The Sheehy-Sheridan Wardrobe

We received a call last summer from Lee Effinger in Salem, Oregon with an interesting proposition. Her family lines trace to John and Mary Sheehy, early area settlers.

In 1879 their daughter Ellen married John Sheridan beginning the widespread Sheridan family including Ms Effinger. For perspective, John and Ellen were the grandparents of Roger and Tom Sheridan and Regina Leininger of Sutton.

Ellen Sheehy's wedding gift from her father was a wardrobe - an elaborate and large piece of furniture built with pegs, no nails standing about 6 1/2 feet all and about 6 feet wide.

The wardrobe was in Oregon where the Effinger family decided it needed to come home to Sutton,

Lee and her sister Gay Joyce from Irvine, California delivered the wardrobe to the Sutton Museum on Friday, May 8th, some assembly required.

This is the Sheehy-Sheridan wardrobe as it stood in Oregon, not the way it looks as I write this.

The wardrobe will go into the small room previously outfitted as a children's room in the Historic House of the Sutton Museum.
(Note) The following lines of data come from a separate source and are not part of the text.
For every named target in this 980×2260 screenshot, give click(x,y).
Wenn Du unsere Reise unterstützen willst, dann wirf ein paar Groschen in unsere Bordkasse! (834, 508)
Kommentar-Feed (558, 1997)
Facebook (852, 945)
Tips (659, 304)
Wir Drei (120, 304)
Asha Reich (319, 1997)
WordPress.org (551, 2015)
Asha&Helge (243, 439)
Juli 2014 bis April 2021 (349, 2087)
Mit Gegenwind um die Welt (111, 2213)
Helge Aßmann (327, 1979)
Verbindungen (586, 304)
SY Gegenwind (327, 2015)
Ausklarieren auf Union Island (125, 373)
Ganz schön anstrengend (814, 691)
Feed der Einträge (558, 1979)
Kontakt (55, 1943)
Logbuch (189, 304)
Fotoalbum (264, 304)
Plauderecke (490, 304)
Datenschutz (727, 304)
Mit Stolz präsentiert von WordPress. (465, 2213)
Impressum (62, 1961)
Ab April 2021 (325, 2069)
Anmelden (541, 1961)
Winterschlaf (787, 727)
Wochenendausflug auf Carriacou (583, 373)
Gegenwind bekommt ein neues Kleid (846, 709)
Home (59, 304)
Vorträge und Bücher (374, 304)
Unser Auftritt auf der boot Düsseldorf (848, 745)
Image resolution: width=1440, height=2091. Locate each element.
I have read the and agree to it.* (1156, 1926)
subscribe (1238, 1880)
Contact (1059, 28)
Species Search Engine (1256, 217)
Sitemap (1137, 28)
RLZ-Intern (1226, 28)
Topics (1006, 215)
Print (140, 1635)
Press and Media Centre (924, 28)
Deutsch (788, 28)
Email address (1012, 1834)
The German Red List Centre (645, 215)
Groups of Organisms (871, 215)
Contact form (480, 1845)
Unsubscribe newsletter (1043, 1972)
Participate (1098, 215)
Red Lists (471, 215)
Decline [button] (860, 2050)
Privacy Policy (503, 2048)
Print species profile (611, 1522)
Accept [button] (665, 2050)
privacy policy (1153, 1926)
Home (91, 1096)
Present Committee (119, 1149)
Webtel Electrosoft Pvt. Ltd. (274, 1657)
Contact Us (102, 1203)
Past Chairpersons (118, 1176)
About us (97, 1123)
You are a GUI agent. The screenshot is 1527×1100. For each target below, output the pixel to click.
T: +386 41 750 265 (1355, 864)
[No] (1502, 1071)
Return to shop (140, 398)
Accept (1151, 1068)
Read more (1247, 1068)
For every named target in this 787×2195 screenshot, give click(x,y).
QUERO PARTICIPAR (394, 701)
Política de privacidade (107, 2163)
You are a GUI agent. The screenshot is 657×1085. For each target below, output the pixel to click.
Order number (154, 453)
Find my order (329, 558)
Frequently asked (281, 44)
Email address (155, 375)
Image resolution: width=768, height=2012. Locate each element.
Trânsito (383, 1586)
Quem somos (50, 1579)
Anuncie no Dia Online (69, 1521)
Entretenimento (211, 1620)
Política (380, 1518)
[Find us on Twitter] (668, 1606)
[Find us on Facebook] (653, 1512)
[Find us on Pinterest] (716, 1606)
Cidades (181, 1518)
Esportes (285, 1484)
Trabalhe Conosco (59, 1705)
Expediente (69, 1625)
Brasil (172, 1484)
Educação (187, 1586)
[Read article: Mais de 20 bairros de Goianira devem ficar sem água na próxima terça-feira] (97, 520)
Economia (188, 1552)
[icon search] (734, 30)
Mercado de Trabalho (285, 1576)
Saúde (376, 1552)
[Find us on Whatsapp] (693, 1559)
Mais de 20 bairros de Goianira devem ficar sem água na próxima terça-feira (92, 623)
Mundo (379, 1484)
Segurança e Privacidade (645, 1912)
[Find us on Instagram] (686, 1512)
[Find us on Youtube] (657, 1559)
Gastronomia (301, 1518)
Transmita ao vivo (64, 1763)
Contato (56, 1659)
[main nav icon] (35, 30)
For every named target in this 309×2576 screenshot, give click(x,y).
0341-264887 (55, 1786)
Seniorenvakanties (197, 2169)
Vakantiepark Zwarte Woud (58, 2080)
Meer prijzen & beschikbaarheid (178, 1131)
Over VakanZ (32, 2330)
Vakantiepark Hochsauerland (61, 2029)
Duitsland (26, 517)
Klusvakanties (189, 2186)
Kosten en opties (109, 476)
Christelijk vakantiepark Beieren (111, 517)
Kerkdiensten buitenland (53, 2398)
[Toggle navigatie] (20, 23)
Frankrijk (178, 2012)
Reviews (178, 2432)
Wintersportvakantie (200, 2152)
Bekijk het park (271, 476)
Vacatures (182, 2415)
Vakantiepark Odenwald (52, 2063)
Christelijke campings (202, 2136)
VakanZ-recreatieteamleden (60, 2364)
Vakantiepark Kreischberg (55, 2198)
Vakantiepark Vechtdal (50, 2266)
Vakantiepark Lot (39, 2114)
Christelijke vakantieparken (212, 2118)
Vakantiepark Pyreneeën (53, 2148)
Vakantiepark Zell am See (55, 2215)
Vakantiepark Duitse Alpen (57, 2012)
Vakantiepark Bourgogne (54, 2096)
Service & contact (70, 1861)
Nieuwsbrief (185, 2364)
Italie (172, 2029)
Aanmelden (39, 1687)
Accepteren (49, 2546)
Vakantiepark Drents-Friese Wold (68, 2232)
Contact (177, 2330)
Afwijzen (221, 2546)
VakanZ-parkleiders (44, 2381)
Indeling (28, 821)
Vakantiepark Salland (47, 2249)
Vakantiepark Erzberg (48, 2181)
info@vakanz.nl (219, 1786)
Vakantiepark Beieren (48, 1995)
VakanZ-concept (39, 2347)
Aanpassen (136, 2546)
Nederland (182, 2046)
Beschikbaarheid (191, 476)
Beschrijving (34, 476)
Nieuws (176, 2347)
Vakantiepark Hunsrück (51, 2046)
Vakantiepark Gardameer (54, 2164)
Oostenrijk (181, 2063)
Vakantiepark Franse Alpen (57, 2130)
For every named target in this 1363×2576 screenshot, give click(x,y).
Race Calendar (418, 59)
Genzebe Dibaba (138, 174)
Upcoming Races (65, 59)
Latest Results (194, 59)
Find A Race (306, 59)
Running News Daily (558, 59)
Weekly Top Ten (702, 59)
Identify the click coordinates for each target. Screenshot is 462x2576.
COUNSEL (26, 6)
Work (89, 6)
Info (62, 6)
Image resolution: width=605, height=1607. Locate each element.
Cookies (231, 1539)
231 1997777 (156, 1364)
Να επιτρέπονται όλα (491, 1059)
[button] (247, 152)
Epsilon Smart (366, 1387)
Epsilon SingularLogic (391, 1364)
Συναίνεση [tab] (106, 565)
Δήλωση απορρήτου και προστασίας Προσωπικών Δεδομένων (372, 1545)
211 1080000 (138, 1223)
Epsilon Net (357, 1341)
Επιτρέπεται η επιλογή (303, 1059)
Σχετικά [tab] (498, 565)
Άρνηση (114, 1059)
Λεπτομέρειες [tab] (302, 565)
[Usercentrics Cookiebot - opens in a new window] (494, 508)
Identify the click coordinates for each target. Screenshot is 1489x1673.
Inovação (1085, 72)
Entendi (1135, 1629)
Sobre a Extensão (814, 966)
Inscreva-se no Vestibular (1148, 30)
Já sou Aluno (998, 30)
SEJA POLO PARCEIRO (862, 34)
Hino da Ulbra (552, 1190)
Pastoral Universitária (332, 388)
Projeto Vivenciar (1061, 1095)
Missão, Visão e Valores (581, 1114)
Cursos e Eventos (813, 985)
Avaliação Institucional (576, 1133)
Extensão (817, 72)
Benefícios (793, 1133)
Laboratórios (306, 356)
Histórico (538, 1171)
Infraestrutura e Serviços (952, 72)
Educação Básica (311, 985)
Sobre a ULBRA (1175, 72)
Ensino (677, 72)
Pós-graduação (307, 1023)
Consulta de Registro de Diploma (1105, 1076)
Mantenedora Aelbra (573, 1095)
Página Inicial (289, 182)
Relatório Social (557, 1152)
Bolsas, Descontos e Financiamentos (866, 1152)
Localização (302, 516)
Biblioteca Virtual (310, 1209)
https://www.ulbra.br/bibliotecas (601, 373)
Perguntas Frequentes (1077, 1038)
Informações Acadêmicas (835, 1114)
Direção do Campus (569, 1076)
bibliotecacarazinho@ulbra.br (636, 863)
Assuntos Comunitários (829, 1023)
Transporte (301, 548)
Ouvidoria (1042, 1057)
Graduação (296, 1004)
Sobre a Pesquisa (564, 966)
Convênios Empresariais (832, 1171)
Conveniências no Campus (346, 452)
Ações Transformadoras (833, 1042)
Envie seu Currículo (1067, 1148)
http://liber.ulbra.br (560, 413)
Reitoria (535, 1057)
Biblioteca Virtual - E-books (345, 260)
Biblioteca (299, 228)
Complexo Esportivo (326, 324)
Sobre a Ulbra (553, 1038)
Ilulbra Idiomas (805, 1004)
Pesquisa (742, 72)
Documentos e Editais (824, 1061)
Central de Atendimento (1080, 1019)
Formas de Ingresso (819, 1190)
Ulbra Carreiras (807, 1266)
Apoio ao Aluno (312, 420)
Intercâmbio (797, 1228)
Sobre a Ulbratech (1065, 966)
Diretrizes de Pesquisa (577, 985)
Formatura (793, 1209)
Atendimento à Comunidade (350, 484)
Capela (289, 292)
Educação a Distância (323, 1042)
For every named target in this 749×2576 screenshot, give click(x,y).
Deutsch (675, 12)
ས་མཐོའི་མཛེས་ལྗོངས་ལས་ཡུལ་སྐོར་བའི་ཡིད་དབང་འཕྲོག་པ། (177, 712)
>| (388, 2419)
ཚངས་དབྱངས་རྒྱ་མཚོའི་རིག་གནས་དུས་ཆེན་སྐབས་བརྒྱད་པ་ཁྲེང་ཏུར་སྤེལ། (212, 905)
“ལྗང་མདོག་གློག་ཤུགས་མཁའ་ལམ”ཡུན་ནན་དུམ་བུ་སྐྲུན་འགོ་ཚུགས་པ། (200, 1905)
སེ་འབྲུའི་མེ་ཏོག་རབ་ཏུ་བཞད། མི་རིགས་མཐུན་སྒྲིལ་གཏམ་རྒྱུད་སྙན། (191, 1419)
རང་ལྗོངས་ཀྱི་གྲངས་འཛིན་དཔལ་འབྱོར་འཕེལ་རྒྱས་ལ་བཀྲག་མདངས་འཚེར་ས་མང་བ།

The assembly project remains but we'd like to admire it a bit before putting it together.

The back story:

This description of the wardrobe appears on page 85 of the book, "Along the County Line" compiled by Anne
and Nellie Sheridan and written by Rita Joyce Haviland and Jeanette Joyce Motichka.

Let's take a look at the pieces:

The Pieces: The top of the wardrobe is on the left; the next two pieces are the sides and the flat piece on the right is the internal divider; the base is against the far wall. 

This is one of the side pieces. Notice the shelf adjustment notches.

The sack contains the pegs. There are no nails in this construction.
That is one of the doors leaning against the wall plus other interior pieces.
The top of the wardrobe.

I have some technical questions about the wardrobe. Consider that this was built in 1879 on a farm in Illinois, not quite on the edge of the frontier that Nebraska was at the time, but still, not in a center of civilization. Did Mr. Sheehy have blueprints for the piece or did he design this himself? Where would blueprints have come from? Were there lots of such pieces built at the time. Is this a common antique item? Does it crop up on Antique Roadshow often?

Or is this a "one-off" that sprang from the imagination of Mr. John Sheehy, 19th century Illinois farmer?

The second item delivered to the museum is this electrified coal oil lamp.
And for an added bonus assembly project we have a hand-painted coal oil lamp that was converted to electricity. 'Tis a cool looking item.

Pretty exciting days here at the Sutton Museum.